The quality of the trace should be assessed by carefully checking the plausibility of the recordings and the adequacy of the subtraction. A poor quality trace may not be suitable for quantitative analysis, although it may still yield some clinically useful information.

The storage and voiding phases should be identified during the trace and any markers should be correlated to these. Using the same principles used during conventional pressure/flow studies, the function of both the bladder and the urethra/bladder outlet should be determined during both the storage and the voiding phases. In particular troublesome symptoms should be correlated to the recorded findings to try to determine the pathophysiology of the symptoms.

Frequently the results following AUM are different from those obtained during conventional pressure/flow studies. In many cases DO is not identified during conventional studies in patients strongly suspected of DO, yet involuntary detrusor activity (IDA) is picked up on the AUM study. Conversely, many patients not suspected of DO (including asymptomatic volunteers in research studies) display IDA during AUM assessment. The significance of IDA in asymptomatic patients or IDA without associated urgency in symptomatic patients is currently unknown.

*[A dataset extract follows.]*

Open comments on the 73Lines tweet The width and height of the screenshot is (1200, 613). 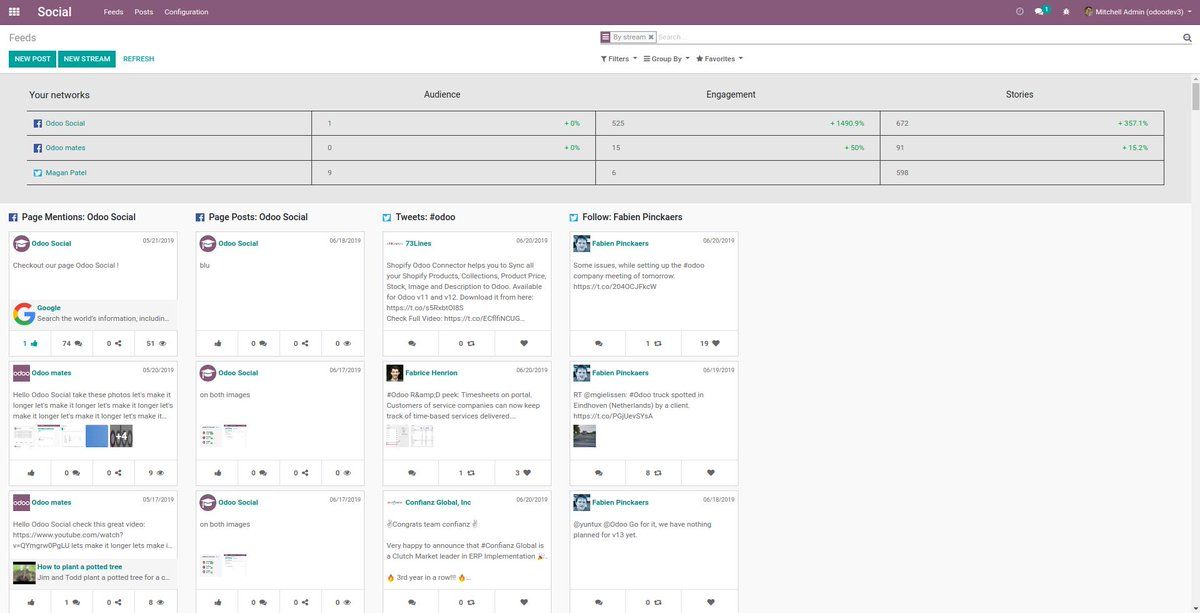411,343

The explanation for these apparent differences between AUM and conventional urodynamics may relate to the circumstances associated with the ambulatory test. Artificial filling may be relatively insensitive, being too fast to allow detection of ‘normal’ or ‘physiological’ detrusor activity. However, although filling is natural during AUM, it is not physiological to have catheters in situ for protracted periods such as 3–4 hours. Voiding parameters should be more physiological during AUM as less overfilling of the bladder should occur and the results during voiding should be more representative, despite a catheter being in situ during voiding.

Further research is needed to assess the significance of the findings during AUM and to determine the range of normality; therefore AUM should not be used as routine but should be reserved for carefully selected cases only.